第3話 10月31日 夜

(3)10月31日 夜




 俺が、待ち合わせの「噴水ベンチ」に行くと、サヤは少し寒そうに身をこごめて待っていた。


「噴水ベンチ」は、俺が最初にサヤを見初めた場所であり、告白してオーケーをもらった場所でもある。構内では、「なげきのベンチ」とも呼ばれていたが、俺はそんなネーミングを意に介さず、サヤとの待ち合わせ場所に使っていた。その名前からか、待ち合わせをしているカップルに出くわすことがなく、便利だったからだ。


「サヤ、待たせたな」


「遅い。1年待った」


 俺は、その言葉を聞くなり、笑うサヤの手を取った。


「な、なんだよ」


「サヤ」


 俺は、声を低くして、ささやいた。サヤは、自然に黙り、おとなしくなった。


「本当に、1年待っててくれるか。いや、半年でいい」


「突然、何を……」


「サヤ。ちょっとベンチに座って」


 サヤは、俺のただならぬ雰囲気に、じっと黙ってなすがままにベンチに腰かけた。


「ちょっと、下を向いて」


 サヤは、おとなしく下を向いた。いつにないおとなしいサヤが、普段の勇ましいサヤとのギャップも相まって、かわいらしく映った。


「サヤ。ずっと、一緒にいてくれ。病めるときも、健やかなるときも、とこしえに……」


 俺は、この日のために買った、少し大判だが清潔で白い麻のハンカチを、そっとサヤの頭に載せた。


「サム、これは……」


「『結婚式』だ。ごめん、留学で金がなくなって、こんな形のプロポーズになったけど、気持ちは本物だよ。サヤ、……愛してる。そして、誕生日おめでとう」


 俺が、暗がりでそうささやくと、サヤは顔を赤らめたらしく、いつになくかわいらしく、両手でほおを押さえた。そして、感動に詰まった声で、とぎれとぎれに言った。


「あ、ありがとう……サム……」


 そして、サヤはハンカチを取って、俺の手にかぶせた。


「約束の、ハンカチ。忘れない。ありがとう。それから、あたしの話……聞いてくれる?」


「もちろんだ。何?」


 サヤは、目を伏せたようだった。そして、ぽつりぽつりと言葉を喉の奥から絞り出すように話した。

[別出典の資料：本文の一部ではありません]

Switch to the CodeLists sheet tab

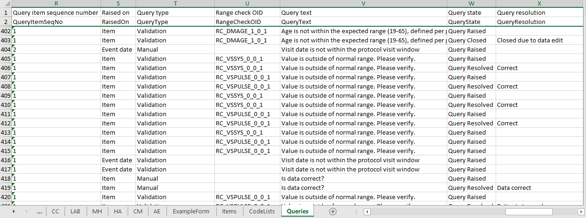[261, 212]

「あたし、子供ができたの。サムと、あたしの子供。……5か月半よ」


「えっ……本当か?!子供が?」


 俺は、喜びに声が上ずった。


「サヤ、俺が日本に帰ってきたらすぐに結婚しよう。待っててくれ。不安かもしれないけど、体を大切にしていてくれ。」


「ありがとう、サム。でも、内定していた出版社は、ちょっと断らなきゃね。入社してすぐに育児休暇はとれないだろうし」


「大丈夫、俺が支える」


「サム……意外に、頼りになるんだ」


「なんだ、そりゃ」


 俺たちは、声を立てて笑った。笑っていたサヤが、急に真剣な声で言った。


「生まれるかな、ちゃんと育てられるかな……」


「大丈夫、俺がいる。俺も、育児はちゃんとやる。俺一人で育てたって、いいくらいだ」


「ふふ、じゃあ、おまかせしちゃうかも」


 くすっと笑う、少し弱みを見せたサヤが、たまらなくかわいかった……。そして、サヤは、俺のごつごつした手を、やわらかい手で握りしめてあの言葉を言った。


「離れていても、見守っているから」


 俺は、何気なく答えた……。


「ああ、頼む。サヤが見守ってくれているなら、俺は頑張れるよ」


 なんて、意味深な言葉だっただろう……。あの時は、留学のことだと思っていたが、今思い返せば……。